Contributed by Maine State Archives
Edward Kavanagh, born in 1795 as the son of a wealthy landowner, shipbuilder and merchant in Damariscotta, was a Roman Catholic who attended Jesuit colleges in Montreal and Washington D.C., graduating from St. Mary’s in 1813.
His political career began with his election to the Maine House in 1826. In 1830 he served as Secretary of the Senate, leaving to serve two terms in the U.S. Congress as an ardent Jacksonian.
He also served as charge’d’ affaires in Portugal until1840.

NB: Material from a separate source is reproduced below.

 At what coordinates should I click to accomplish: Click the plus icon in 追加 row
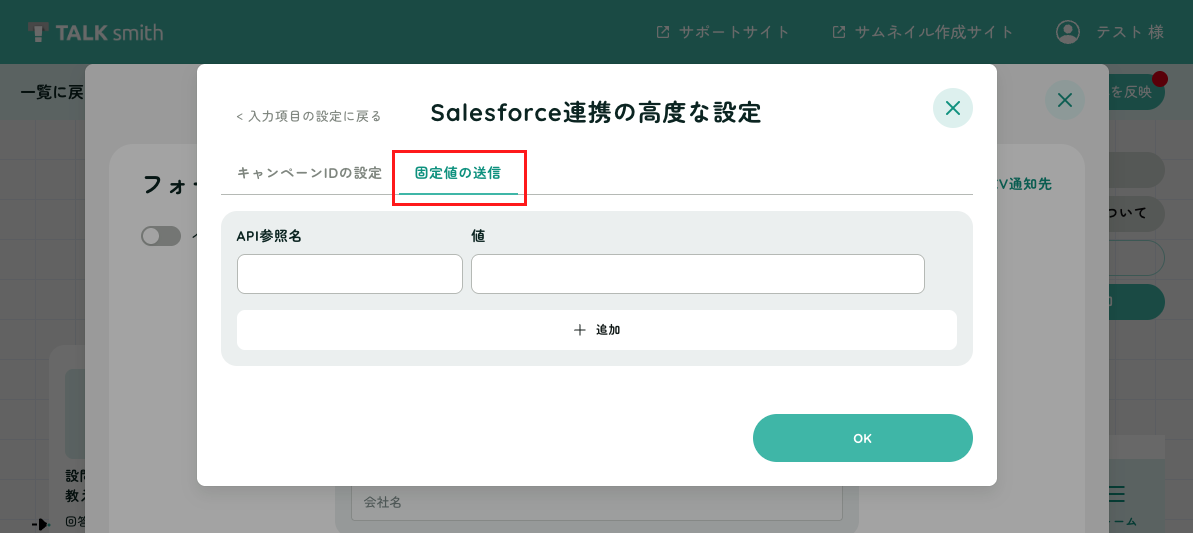point(580,330)
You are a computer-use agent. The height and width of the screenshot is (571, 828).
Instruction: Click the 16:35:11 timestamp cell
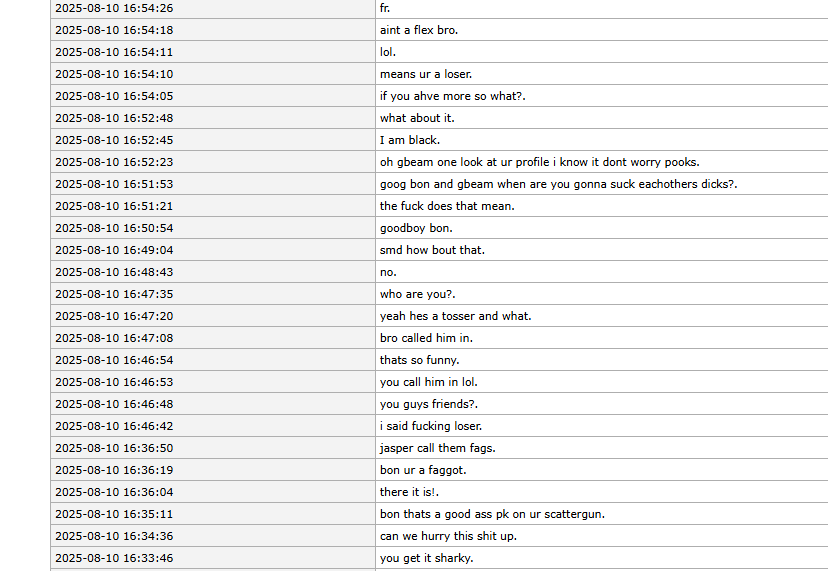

Returning to Maine as a member of the State Senate he became chairman of the Joint Select Committee on the Maine Boundary and one of the four Maine Commissioners sent to negotiate with Webster and Ashburton.
As a result of being president of the Maine Senate he served as governor from March 1843 until January 1844 upon the resignation of Governor Fairfield.
Twenty days later, he was dead and buried in the cemetery of the oldest standing Catholic Church in New England, which his father helped to erect in Damariscotta in 1808.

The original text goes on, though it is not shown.